*What is expected*
Give again, word for word, every line below from the one that has "Viewport: 1024px width, 461px height." through the one that has "Click the Port", both included, and no others.

START Excerpted records

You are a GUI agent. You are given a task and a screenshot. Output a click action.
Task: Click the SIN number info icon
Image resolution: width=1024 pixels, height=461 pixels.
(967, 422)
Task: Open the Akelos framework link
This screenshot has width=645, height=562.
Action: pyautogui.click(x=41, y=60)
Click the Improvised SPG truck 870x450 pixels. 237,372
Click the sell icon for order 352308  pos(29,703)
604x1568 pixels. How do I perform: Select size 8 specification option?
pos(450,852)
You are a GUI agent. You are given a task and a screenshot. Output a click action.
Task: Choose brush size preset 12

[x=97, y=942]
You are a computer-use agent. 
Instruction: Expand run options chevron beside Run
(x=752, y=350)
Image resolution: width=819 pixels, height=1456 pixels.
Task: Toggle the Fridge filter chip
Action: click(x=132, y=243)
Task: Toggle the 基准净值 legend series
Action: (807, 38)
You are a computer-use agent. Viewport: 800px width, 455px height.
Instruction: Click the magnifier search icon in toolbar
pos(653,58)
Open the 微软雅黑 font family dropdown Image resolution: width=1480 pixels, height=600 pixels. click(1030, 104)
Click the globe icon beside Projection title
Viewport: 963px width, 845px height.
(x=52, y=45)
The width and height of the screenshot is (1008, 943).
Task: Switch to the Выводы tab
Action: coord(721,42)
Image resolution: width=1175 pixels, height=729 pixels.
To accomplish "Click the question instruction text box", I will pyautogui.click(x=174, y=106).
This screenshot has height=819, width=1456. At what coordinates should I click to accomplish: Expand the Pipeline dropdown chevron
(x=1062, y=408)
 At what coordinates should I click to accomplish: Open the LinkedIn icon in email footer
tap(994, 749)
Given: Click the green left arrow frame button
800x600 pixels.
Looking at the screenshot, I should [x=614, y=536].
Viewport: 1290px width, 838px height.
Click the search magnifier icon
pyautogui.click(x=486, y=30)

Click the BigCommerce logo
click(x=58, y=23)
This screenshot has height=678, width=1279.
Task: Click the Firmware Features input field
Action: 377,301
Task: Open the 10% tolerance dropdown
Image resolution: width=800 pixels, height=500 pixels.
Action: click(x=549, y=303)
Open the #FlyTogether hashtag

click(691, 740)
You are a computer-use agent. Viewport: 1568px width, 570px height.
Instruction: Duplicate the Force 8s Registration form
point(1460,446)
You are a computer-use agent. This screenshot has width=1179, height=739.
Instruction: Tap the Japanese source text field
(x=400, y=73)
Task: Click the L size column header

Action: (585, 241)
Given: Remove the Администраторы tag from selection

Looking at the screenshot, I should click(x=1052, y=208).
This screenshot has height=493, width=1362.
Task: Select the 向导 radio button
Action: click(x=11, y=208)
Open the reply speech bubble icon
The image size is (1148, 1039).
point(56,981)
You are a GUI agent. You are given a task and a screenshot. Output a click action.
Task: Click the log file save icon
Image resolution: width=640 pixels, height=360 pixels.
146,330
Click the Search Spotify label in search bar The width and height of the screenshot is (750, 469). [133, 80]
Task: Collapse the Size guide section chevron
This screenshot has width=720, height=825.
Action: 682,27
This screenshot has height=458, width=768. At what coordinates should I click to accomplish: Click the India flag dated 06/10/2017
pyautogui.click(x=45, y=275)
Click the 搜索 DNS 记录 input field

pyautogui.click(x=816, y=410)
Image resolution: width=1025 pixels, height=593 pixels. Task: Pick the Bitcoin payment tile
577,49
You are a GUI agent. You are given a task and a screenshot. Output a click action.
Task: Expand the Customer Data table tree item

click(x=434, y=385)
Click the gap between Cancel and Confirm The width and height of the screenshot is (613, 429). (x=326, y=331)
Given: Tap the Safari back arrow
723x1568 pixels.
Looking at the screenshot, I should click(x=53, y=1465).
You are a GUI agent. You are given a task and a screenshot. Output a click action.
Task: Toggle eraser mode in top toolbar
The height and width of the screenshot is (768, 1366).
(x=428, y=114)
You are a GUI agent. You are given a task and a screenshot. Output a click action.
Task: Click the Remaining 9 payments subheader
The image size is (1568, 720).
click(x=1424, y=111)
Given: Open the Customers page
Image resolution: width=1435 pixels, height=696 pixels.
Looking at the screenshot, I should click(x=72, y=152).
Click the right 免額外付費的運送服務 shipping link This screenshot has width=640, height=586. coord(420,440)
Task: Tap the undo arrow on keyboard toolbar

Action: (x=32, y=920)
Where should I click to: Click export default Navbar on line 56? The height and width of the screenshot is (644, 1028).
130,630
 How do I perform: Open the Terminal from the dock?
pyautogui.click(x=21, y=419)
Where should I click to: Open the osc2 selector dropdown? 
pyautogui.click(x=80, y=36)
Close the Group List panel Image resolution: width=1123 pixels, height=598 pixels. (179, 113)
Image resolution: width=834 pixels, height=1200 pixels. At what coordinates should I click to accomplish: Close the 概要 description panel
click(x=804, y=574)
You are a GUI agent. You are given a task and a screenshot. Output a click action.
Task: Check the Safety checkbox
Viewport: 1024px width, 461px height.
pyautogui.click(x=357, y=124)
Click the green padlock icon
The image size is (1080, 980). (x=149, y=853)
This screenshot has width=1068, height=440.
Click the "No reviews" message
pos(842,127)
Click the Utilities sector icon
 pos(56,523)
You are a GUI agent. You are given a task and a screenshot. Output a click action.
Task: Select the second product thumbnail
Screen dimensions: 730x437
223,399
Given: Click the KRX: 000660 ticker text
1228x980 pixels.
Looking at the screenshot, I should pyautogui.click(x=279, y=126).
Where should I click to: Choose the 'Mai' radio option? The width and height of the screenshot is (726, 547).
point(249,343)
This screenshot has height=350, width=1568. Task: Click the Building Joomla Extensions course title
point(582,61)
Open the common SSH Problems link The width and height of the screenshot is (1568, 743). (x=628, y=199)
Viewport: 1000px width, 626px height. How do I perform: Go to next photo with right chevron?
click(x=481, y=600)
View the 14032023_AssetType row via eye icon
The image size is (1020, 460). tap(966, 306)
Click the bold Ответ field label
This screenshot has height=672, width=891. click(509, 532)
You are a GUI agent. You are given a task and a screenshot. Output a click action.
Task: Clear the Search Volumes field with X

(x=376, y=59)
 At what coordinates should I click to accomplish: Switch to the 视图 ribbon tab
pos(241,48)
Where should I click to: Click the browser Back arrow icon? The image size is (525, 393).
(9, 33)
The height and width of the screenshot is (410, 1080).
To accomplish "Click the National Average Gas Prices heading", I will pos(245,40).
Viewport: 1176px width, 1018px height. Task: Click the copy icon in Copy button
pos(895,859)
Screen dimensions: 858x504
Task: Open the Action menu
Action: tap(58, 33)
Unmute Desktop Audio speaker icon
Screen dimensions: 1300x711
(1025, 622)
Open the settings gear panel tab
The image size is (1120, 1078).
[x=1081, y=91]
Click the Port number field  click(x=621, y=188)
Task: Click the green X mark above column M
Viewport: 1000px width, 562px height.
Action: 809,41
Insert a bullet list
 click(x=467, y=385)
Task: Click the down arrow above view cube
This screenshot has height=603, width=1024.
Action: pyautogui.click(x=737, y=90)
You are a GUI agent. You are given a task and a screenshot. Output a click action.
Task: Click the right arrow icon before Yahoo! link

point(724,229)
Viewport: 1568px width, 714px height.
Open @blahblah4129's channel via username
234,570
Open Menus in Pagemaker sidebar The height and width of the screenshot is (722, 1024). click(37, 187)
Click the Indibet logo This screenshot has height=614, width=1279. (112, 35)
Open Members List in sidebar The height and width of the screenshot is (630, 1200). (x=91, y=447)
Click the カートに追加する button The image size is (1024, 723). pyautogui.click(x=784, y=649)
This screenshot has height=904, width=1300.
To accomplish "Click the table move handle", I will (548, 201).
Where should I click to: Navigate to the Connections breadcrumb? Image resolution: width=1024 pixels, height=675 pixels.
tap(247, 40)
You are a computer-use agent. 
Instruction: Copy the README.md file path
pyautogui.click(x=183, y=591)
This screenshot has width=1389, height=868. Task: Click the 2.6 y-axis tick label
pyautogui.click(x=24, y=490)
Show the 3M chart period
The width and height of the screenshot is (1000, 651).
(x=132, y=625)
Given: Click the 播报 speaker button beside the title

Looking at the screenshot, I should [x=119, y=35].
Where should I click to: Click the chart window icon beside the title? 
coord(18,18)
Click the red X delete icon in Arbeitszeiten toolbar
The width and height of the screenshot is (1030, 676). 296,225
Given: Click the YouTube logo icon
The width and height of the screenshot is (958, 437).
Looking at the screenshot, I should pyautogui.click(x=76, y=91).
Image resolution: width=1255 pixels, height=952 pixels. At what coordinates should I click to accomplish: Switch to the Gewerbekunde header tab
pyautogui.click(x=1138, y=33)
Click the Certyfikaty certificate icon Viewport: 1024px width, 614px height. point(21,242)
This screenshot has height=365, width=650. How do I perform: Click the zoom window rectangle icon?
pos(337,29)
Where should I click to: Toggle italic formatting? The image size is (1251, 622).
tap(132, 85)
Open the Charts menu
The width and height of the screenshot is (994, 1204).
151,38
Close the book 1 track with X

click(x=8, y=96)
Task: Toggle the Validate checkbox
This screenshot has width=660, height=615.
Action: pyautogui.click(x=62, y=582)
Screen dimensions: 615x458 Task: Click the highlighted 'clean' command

END Excerpted records

*Your response*
Viewport: 1024px width, 461px height.
pyautogui.click(x=357, y=124)
Click the green padlock icon
The image size is (1080, 980). (x=149, y=853)
This screenshot has width=1068, height=440.
Click the "No reviews" message
pos(842,127)
Click the Utilities sector icon
 pos(56,523)
You are a GUI agent. You are given a task and a screenshot. Output a click action.
Task: Select the second product thumbnail
Screen dimensions: 730x437
223,399
Given: Click the KRX: 000660 ticker text
1228x980 pixels.
Looking at the screenshot, I should pyautogui.click(x=279, y=126).
Where should I click to: Choose the 'Mai' radio option? The width and height of the screenshot is (726, 547).
point(249,343)
This screenshot has height=350, width=1568. Task: Click the Building Joomla Extensions course title
point(582,61)
Open the common SSH Problems link The width and height of the screenshot is (1568, 743). (x=628, y=199)
Viewport: 1000px width, 626px height. How do I perform: Go to next photo with right chevron?
click(x=481, y=600)
View the 14032023_AssetType row via eye icon
The image size is (1020, 460). tap(966, 306)
Click the bold Ответ field label
This screenshot has height=672, width=891. click(509, 532)
You are a GUI agent. You are given a task and a screenshot. Output a click action.
Task: Clear the Search Volumes field with X

(x=376, y=59)
 At what coordinates should I click to accomplish: Switch to the 视图 ribbon tab
pos(241,48)
Where should I click to: Click the browser Back arrow icon? The image size is (525, 393).
(9, 33)
The height and width of the screenshot is (410, 1080).
To accomplish "Click the National Average Gas Prices heading", I will pos(245,40).
Viewport: 1176px width, 1018px height. Task: Click the copy icon in Copy button
pos(895,859)
Screen dimensions: 858x504
Task: Open the Action menu
Action: tap(58, 33)
Unmute Desktop Audio speaker icon
Screen dimensions: 1300x711
(1025, 622)
Open the settings gear panel tab
The image size is (1120, 1078).
[x=1081, y=91]
Click the Port number field  click(x=621, y=188)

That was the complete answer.